Infrastructure bill brings hope

Still, the CEO is confident that the firm has moved past the worst of the pandemic-related turbulence and will continue its ascent.

Ghods says he’s sensing renewed optimism and confidence in Giatec’s North American customers in particular.

He’s also buoyed by the U.S. Senate’s approval this week of a US$1-trillion infrastructure bill that would pave the way for the country’s biggest spending in decades on new roads, bridges, airports and other big-ticket items – almost all of which require plenty of concrete.

“The next (few) years are going to be good … from a construction point of view,” Ghods said. “We can probably benefit to some extent.”

Giatec is also starting to get some traction for its latest innovation, a web-based dashboard called SmartMix that uses AI algorithms to help concrete producers calculate the ideal amount of cement and chemical additives in their mixes in an effort to cut down on material costs and greenhouse gas emissions.

Concrete has long been one of the most notorious sources of greenhouse gases, accounting for eight percent of the world’s carbon dioxide emissions, according to U.K.-based think-tank Chatham House.

Supply shortages

But Ghods says this summer’s record heat waves that have fuelled massive wildfires and other weather events are driving home the message that climate change is real and urgently needs to be addressed.
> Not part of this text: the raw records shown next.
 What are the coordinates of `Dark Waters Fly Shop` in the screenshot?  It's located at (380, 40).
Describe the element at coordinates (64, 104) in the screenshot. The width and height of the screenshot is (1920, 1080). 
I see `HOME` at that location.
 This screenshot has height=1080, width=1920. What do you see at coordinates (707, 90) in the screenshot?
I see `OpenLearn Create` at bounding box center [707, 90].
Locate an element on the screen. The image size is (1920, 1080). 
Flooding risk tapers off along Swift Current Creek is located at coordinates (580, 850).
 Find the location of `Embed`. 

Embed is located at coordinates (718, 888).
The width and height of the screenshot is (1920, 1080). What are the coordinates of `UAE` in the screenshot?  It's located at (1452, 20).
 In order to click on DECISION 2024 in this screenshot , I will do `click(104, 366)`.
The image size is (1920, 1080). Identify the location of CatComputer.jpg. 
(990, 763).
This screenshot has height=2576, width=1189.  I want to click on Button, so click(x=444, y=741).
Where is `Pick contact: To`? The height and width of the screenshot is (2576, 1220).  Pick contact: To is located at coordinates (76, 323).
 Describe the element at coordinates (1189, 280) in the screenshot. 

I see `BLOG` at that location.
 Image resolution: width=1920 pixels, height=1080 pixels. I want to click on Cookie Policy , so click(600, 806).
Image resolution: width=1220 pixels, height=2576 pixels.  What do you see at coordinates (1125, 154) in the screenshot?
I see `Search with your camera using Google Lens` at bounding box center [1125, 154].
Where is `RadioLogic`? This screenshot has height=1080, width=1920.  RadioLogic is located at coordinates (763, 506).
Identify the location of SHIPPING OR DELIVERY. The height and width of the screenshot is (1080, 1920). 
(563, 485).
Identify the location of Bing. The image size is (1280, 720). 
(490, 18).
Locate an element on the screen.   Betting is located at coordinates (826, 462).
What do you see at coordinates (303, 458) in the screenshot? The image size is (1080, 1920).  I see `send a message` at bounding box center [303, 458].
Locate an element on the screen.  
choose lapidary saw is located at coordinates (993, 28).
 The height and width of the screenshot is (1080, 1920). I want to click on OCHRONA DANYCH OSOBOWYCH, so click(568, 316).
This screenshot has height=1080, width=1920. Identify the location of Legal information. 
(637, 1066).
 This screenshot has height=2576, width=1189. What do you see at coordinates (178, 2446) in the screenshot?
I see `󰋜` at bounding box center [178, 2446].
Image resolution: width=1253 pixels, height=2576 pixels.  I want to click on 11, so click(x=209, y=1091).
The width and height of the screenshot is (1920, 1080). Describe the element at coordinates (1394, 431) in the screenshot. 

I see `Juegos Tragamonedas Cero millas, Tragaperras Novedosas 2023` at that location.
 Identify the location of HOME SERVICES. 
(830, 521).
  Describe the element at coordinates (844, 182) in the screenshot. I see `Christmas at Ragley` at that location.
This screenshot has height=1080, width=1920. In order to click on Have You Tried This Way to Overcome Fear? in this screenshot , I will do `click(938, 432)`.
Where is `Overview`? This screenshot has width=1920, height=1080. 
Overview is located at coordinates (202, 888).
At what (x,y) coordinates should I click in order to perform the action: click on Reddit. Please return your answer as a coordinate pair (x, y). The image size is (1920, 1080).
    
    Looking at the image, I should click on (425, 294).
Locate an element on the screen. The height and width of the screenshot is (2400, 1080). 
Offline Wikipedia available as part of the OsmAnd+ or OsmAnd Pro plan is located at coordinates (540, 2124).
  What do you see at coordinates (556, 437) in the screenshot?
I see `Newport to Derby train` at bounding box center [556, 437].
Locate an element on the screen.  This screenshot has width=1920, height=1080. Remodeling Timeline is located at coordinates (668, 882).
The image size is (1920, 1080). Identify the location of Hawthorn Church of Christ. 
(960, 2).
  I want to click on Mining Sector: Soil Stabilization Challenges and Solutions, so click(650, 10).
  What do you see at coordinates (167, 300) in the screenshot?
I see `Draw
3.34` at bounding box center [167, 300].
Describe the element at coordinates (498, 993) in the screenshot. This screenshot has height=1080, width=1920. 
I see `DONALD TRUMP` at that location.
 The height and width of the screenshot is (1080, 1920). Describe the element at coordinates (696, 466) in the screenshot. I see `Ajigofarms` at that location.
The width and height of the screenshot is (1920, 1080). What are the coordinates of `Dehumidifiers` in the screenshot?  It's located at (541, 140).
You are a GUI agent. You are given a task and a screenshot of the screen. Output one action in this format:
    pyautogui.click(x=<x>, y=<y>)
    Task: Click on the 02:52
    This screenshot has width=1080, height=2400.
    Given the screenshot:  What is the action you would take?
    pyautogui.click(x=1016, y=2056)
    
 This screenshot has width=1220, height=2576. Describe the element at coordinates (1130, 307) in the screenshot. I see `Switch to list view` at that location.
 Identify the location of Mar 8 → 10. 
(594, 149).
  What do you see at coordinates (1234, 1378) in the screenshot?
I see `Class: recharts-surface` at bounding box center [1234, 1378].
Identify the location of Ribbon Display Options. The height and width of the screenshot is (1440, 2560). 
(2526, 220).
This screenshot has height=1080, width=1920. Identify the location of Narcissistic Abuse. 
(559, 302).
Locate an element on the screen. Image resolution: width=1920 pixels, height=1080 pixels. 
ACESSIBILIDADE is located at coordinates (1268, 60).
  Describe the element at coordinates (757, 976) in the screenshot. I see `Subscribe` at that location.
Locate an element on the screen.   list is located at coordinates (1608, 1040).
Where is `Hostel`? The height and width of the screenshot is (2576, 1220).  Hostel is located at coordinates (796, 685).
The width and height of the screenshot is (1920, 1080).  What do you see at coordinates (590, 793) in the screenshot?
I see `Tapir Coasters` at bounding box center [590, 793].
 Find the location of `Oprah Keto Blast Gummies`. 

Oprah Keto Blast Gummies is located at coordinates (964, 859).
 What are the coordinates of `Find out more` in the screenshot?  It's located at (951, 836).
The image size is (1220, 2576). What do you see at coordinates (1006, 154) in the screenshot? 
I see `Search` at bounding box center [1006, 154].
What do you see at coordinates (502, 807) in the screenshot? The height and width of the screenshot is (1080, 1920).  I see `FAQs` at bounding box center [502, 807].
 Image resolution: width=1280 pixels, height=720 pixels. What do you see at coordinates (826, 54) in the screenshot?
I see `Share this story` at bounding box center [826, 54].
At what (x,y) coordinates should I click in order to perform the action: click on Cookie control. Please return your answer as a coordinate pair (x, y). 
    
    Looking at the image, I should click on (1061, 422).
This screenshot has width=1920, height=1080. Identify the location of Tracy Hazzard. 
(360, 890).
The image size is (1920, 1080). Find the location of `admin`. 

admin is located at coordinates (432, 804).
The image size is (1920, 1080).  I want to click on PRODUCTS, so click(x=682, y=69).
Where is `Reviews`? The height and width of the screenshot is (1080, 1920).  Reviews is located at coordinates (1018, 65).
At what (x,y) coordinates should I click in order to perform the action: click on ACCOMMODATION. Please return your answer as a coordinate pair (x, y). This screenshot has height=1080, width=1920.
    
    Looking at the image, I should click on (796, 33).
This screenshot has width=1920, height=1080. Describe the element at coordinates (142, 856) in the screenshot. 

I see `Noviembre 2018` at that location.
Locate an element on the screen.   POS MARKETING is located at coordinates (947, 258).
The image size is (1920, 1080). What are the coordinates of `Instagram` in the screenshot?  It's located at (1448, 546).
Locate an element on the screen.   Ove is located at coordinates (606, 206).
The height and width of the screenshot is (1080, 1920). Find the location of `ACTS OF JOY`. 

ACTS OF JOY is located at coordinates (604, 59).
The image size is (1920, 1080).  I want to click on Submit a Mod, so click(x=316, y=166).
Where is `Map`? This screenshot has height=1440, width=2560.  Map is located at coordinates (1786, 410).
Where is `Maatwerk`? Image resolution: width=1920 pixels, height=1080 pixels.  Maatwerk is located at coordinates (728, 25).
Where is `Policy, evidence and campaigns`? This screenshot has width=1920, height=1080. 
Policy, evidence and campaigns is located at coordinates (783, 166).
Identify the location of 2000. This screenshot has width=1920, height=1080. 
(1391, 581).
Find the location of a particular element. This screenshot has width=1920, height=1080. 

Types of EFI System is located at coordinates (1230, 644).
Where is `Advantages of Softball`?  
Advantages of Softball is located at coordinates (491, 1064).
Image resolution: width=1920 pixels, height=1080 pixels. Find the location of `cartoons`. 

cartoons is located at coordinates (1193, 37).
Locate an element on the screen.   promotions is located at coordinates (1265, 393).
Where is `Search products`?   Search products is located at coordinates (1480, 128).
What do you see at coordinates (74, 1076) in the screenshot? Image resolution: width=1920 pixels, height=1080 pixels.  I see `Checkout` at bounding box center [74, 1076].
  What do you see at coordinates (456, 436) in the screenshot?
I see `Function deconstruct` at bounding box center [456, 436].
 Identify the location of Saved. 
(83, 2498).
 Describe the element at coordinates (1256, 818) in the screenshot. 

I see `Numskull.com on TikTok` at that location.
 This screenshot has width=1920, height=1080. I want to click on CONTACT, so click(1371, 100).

“Cleantech is becoming bigger and bigger every day,” he said.

While there are a bunch of reasons for Ghods to believe Giatec’s best days are yet to come, challenges abound.

For example, he says, shortages of microchips and other complex components of the firm’s technology during the pandemic still threaten to limit just how quickly it can scale up production as demand for its products starts to rise once again.

And like many other growing Ottawa tech firms that have continued to add to their payrolls throughout the pandemic, Giatec is finding it increasingly difficult to lure qualified engineers and software developers who are now suddenly fielding offers from far-flung tech giants that have embraced the work-from-anywhere model.

“COVID has definitely changed the mindset of big companies,” said Ghods, who figures his firm’s headcount will jump from its current total of 70 to around 100 by this time next year.

“They’re hiring anywhere they can, including Ottawa. There’s lots of recruiting happening from San Francisco, Silicon Valley. They’re poaching people from Ottawa, which is unfortunate. It’s really, really difficult for us to find (qualified) candidates.”